Urgh. WordPress have forced this new, unnecessarily complicated editor on me and I’m all confused. (I’m easily confused. I’m technologically stunted.)
But apart from that, something even stranger has happened.
On Saturday I was listening to Wolf Totem, by James Horner, and an idea hit me out of the blue: a complete story idea, with characters, world, and a general gist of the character arcs. Like, the kind of vivid idea I had when I cooked up The Night Mage.
And this new idea…it was for Beauty and the Beast.
(Cue me gasping in disbelief.)
Beauty and the Beast? Seriously? I thought I’d beaten that thing to a pulp. But no…it seems there’s a determined wee bugger in my brain that wants to write that story after all.
So, I’m not abandoning Midnight Shrine. No way. But I am going to play with this Beauty and the Beast idea on the side, and see what happens.
I’m sitting here listening to The Last Jedi soundtrack and bawling my eyes out. (It’s cool, I’m in an empty house.) I love that film more than any other. And I love Rey more than words can describe.
Seriously though I’m gonna have to reapply my eyeliner before I go out again.
Anyway, back to business. I have had, somewhat miraculously, an awesome day.
In fact, miracles had nothing to do with it…

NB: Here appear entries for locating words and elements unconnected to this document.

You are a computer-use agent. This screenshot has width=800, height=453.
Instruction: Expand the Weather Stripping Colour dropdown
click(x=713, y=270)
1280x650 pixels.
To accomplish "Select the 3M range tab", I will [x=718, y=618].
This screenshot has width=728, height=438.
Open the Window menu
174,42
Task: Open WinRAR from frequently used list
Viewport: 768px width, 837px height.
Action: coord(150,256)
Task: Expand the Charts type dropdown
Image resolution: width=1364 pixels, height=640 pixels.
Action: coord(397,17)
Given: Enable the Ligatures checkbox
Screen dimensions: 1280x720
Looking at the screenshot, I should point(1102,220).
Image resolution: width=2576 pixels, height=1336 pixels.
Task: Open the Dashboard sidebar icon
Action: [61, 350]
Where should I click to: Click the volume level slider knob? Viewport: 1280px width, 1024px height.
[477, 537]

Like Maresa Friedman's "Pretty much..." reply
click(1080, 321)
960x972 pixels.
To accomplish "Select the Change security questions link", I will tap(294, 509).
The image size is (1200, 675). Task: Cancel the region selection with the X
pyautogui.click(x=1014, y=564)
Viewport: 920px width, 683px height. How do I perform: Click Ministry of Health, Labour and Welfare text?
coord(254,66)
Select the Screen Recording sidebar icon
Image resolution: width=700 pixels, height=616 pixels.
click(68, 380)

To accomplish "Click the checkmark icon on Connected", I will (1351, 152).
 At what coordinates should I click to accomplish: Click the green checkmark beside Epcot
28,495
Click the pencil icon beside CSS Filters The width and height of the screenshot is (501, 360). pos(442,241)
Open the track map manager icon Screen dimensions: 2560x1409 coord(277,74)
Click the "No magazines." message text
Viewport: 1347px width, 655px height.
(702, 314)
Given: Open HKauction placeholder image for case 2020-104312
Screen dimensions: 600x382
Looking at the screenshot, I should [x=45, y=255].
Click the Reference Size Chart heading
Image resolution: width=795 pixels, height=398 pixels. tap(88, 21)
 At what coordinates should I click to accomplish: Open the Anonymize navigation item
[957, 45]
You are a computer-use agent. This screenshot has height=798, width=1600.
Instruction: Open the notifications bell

It began when I pulled out a notebook of mine from 2013 (pre messed-up) and read through my old to-do lists (riveting morning, eh?). Anyway, these to-do lists proved to be very illuminating, because I saw that I made a list each day of the scenes I wanted to map/write/edit, the characters I had to think about, research I had to do, elements I had to weave through the book… Basically, there was no talk of page or word counts, or first draft this, second draft that. I mean, I knew my approach used to be far more organic, but I didn’t realise, until seeing it right before me, just how messy my natural process is.
Well, after reading it, I felt connected to that old me, and I immediately made a to-do list for the day.
And then I got to work. And the writing felt awesome. And I felt in control of the book, and daunted by the project, but in a really good way. I removed my word count from Scrivener and have had no urge to look.
It sounds so simple and obvious, but having a to-do list that operates only in terms of story (no cold word counts here) makes such a difference to my attitude. It’s kinda hard to explain…but all I know is I’m not giving up my to-do list ever again.
I’m hoping this puts an end to the last fortnight of funky mood. I’m ready to feel good again.